Count the lines in the material below that contain the word "should". Reply with that number alone.

» **Records to process**:
....................

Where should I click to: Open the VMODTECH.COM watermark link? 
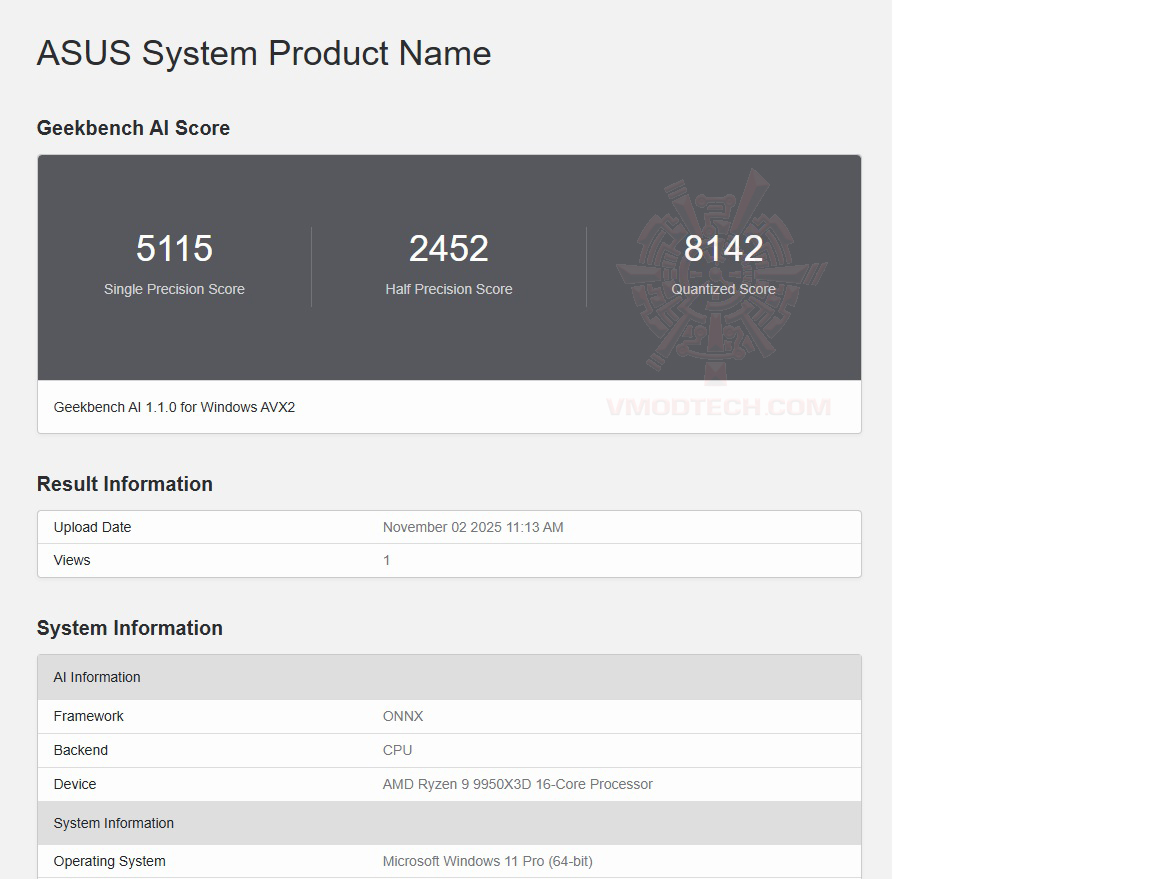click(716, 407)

....................

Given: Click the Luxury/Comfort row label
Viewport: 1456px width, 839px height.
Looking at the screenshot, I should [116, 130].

....................

» **Solution**:
2